■ **TO DO**
Begin at the line below that has "Butcher & The Blonde (236, 59)" and stop after the line that has "Newsletter (45, 1807)". Please restate only those lines, word for word.

Stored items from a collection:
==================================================

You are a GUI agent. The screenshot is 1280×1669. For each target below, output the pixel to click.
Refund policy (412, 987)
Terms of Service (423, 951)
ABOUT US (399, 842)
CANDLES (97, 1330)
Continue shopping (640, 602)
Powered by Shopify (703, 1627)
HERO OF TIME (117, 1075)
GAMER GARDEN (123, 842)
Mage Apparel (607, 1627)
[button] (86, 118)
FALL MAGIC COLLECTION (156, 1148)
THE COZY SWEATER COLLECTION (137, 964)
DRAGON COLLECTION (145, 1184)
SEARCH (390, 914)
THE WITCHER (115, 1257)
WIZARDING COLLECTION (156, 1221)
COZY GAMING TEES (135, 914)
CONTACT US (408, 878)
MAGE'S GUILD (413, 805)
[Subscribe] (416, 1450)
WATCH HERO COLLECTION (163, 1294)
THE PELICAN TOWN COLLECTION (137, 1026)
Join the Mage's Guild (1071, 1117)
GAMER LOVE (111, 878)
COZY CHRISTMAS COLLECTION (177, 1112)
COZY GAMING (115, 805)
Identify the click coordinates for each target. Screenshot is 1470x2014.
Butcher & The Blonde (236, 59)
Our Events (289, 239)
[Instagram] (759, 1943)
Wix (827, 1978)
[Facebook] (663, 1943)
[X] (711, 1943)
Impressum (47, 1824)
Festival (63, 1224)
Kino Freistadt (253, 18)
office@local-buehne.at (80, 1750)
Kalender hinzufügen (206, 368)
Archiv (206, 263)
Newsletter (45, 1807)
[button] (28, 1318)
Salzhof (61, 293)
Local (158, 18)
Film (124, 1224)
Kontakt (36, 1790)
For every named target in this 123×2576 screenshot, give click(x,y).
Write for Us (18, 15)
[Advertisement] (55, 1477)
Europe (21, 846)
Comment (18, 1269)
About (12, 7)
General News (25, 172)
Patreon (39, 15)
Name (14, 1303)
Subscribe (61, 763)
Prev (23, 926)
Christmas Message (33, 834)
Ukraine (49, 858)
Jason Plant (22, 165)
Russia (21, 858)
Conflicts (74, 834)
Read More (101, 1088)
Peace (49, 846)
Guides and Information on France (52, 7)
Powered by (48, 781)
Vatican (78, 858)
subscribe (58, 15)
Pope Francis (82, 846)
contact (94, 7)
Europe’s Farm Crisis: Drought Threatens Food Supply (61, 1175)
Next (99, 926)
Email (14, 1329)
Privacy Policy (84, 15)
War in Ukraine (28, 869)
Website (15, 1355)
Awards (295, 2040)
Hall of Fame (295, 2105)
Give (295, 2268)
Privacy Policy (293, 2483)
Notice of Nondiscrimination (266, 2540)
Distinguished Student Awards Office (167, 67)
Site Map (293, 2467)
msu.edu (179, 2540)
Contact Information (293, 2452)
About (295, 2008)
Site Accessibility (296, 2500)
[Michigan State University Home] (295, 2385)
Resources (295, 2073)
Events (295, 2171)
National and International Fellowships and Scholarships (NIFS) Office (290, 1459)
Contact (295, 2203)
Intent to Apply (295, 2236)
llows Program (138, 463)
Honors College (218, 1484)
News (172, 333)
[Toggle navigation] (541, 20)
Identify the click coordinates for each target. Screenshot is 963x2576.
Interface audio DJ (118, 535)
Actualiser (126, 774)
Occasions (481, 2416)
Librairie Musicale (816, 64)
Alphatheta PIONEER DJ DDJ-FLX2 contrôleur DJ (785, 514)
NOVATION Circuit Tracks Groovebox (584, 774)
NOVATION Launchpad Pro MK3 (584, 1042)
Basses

==================================================

■ **ANSWER BOX**
Butcher & The Blonde (236, 59)
Our Events (289, 239)
[Instagram] (759, 1943)
Wix (827, 1978)
[Facebook] (663, 1943)
[X] (711, 1943)
Impressum (47, 1824)
Festival (63, 1224)
Kino Freistadt (253, 18)
office@local-buehne.at (80, 1750)
Kalender hinzufügen (206, 368)
Archiv (206, 263)
Newsletter (45, 1807)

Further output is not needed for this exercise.